**TASK OBJECTIVE**
Your copy should run exactly from the line containing "Given: Switch to the Remunerativo tab" to the last line of the entries below, and it should include no pictures.

**SUPPLIED DATA**
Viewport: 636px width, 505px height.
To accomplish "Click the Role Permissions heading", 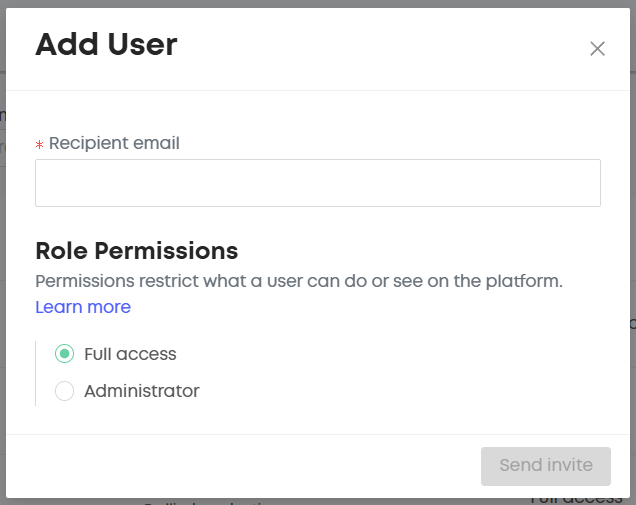I will [x=136, y=250].
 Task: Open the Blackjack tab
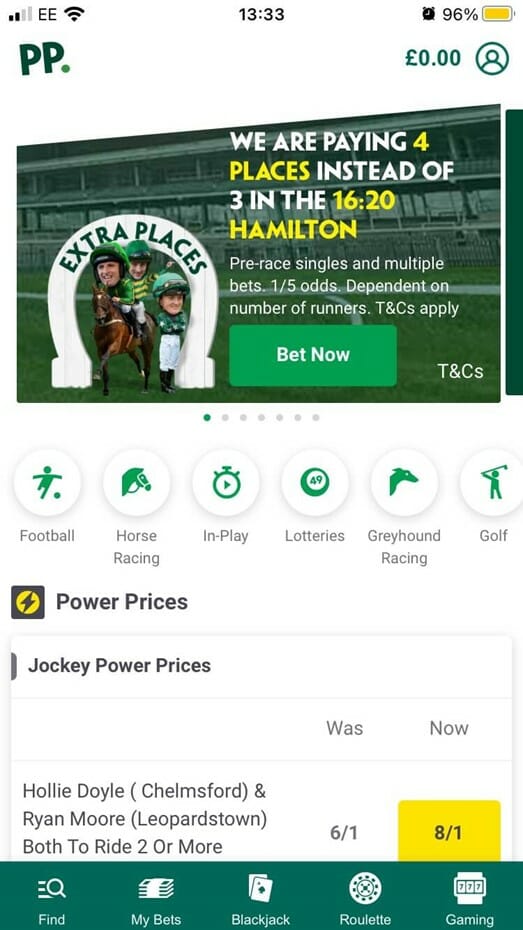click(x=260, y=899)
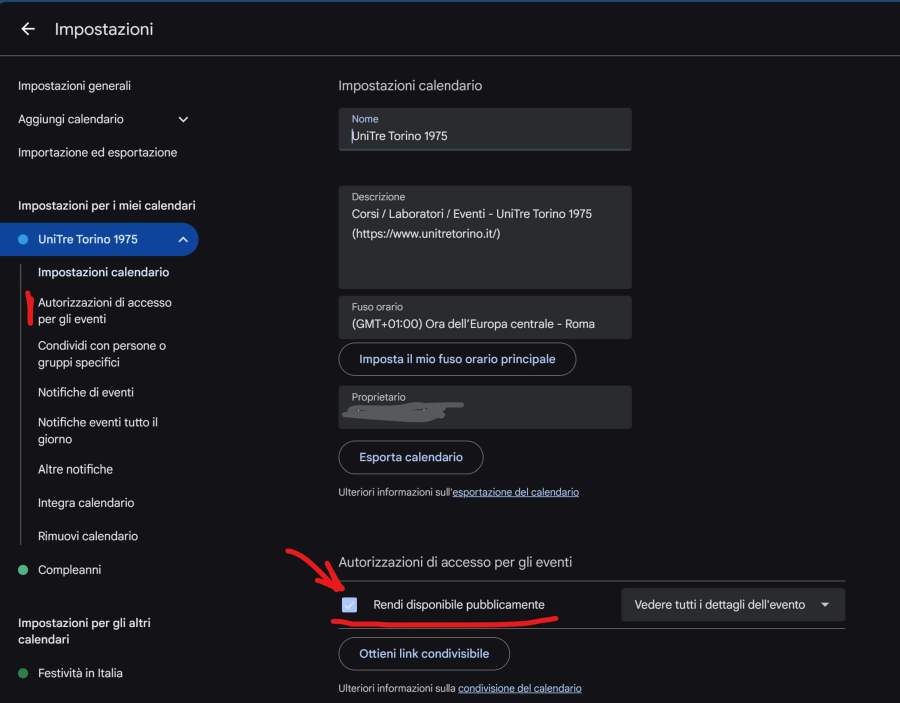Open the Fuso orario time zone selector
This screenshot has width=900, height=703.
(485, 317)
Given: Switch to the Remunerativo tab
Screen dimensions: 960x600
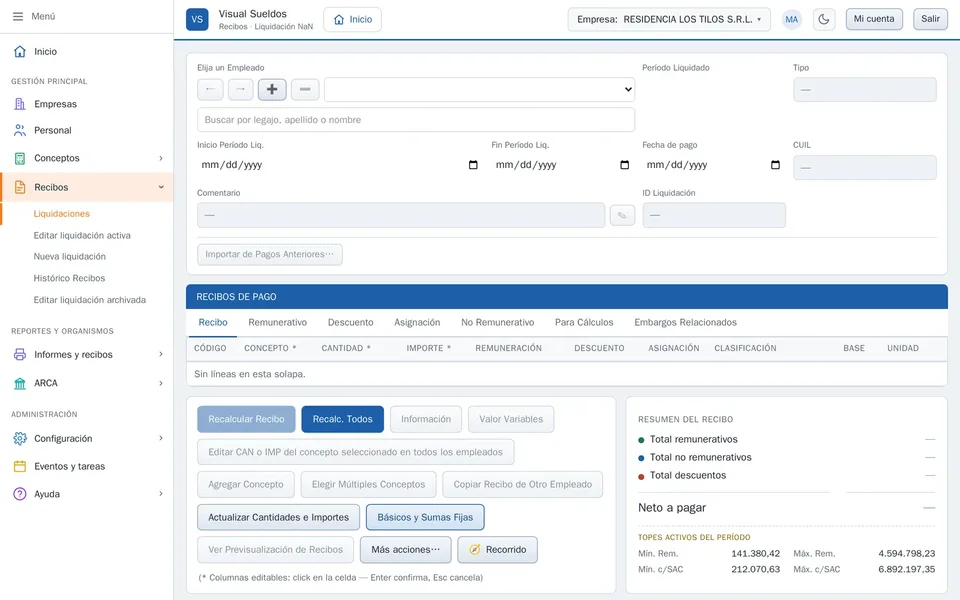Looking at the screenshot, I should (277, 322).
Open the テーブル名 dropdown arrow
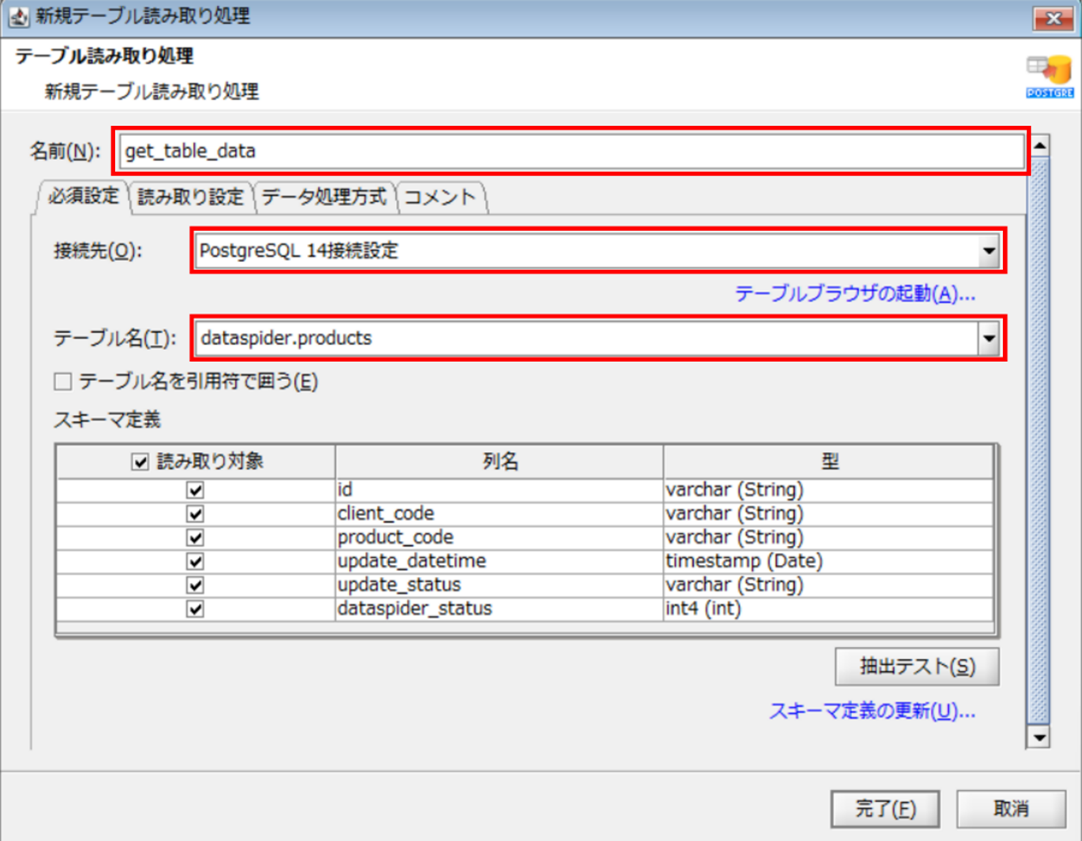This screenshot has width=1082, height=841. [x=988, y=339]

**PROBLEM SOLUTION**
Given: Switch to the Remunerativo tab
Screen dimensions: 960x600
Looking at the screenshot, I should (277, 322).
Open the テーブル名 dropdown arrow
This screenshot has width=1082, height=841. [x=988, y=339]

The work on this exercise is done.